#### ACTIVITY:
Set down, without any change, the lines of the data below that start at the line containing "You are a GUI" and end at the line containing "The image size is (474, 474).", with both of those lines included.

Saved data entries
= = = =

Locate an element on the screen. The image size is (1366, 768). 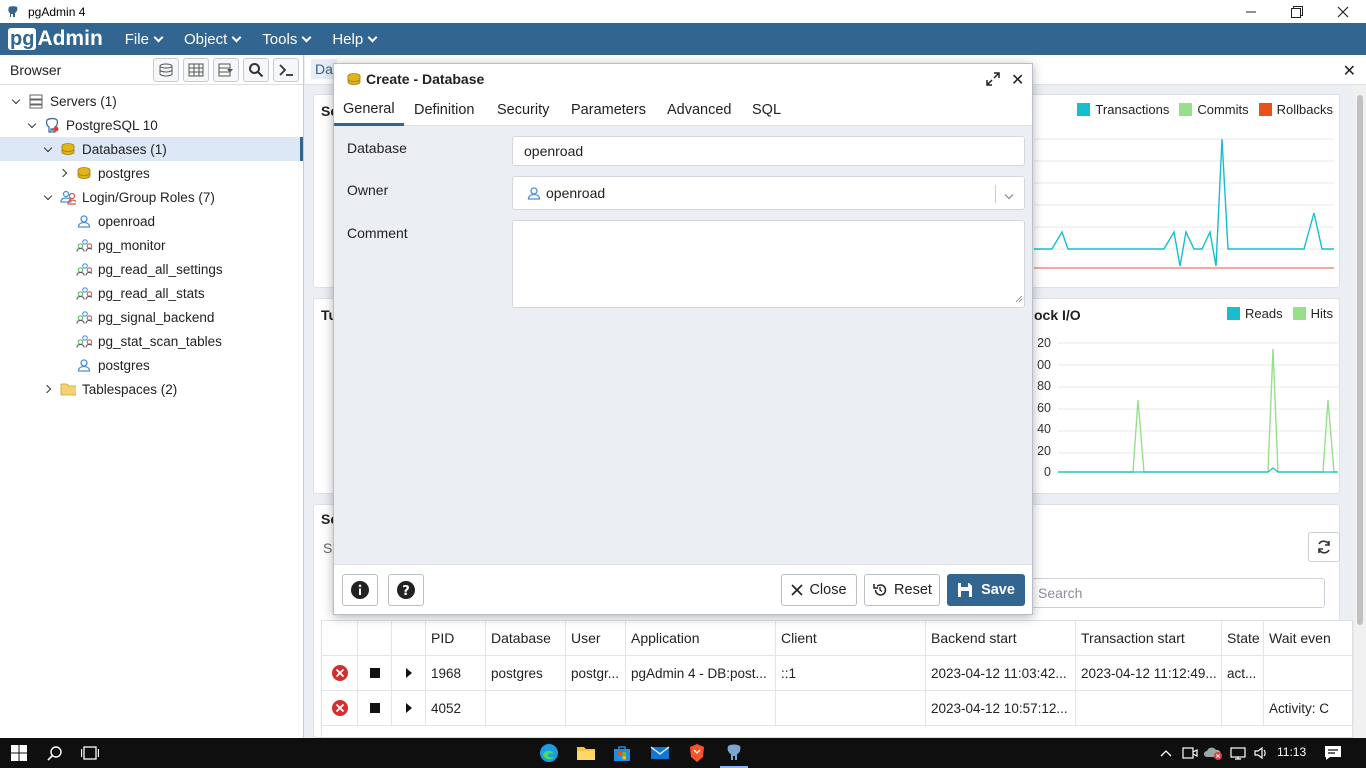
file-explorer-icon is located at coordinates (586, 753).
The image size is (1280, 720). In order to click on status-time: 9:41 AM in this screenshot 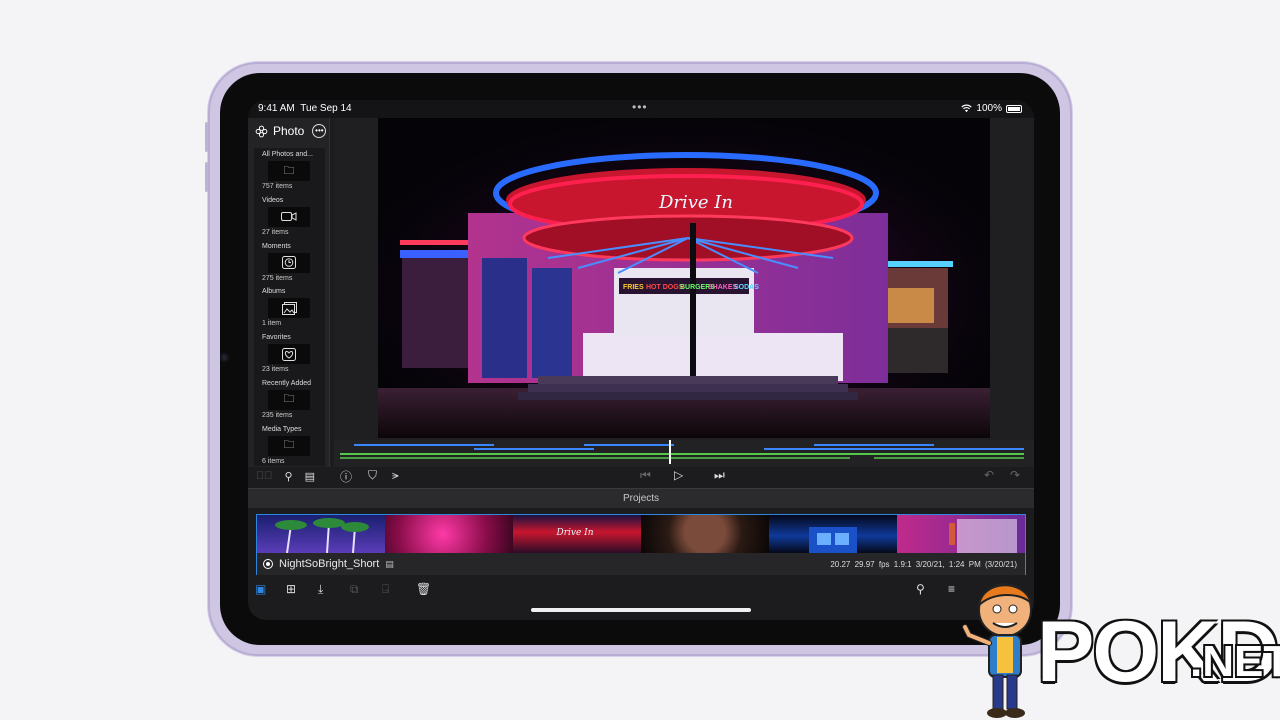, I will do `click(276, 108)`.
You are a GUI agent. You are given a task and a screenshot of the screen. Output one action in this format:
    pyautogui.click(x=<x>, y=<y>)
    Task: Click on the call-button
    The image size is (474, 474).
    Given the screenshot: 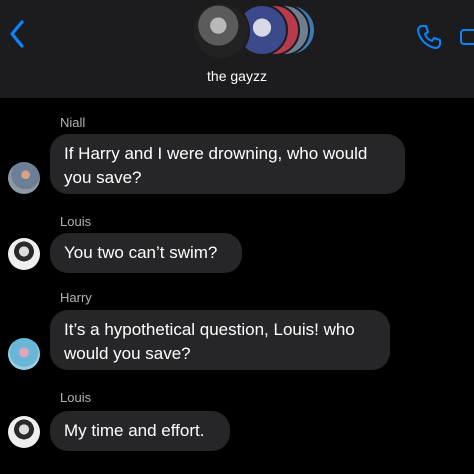 What is the action you would take?
    pyautogui.click(x=429, y=37)
    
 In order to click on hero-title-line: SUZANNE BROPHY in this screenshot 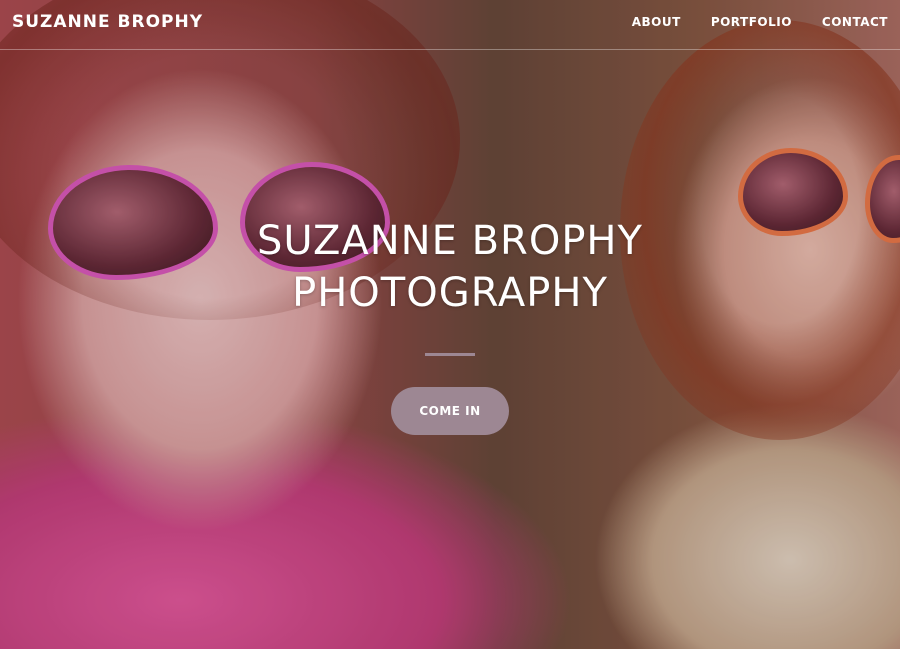, I will do `click(450, 241)`.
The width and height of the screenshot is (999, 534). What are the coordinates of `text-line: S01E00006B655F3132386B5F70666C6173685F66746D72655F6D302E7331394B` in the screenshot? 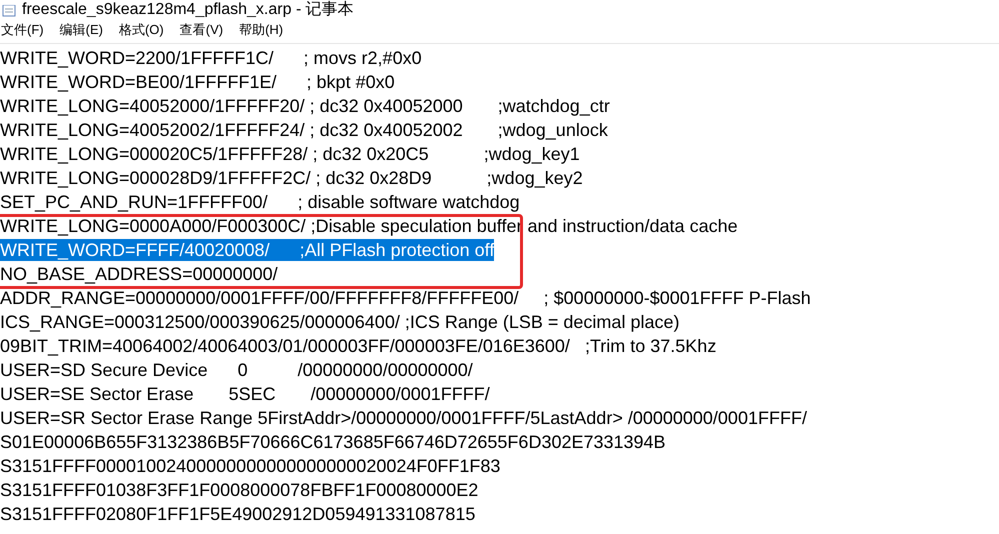 It's located at (333, 442).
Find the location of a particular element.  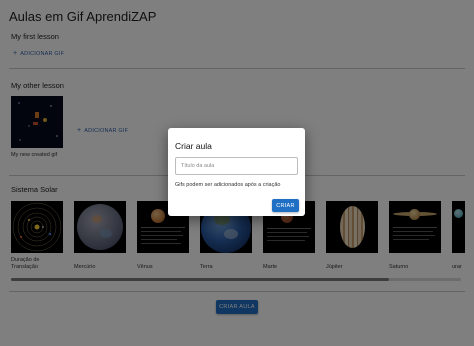

dialog-title: Criar aula is located at coordinates (194, 146).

= = = =

#### YOUR RESPONSE:
You are a GUI agent. You are given a task and a screenshot of the screen. Output one action in this format:
    pyautogui.click(x=<x>, y=<y>)
    Task: Click on the call-button
    The image size is (474, 474).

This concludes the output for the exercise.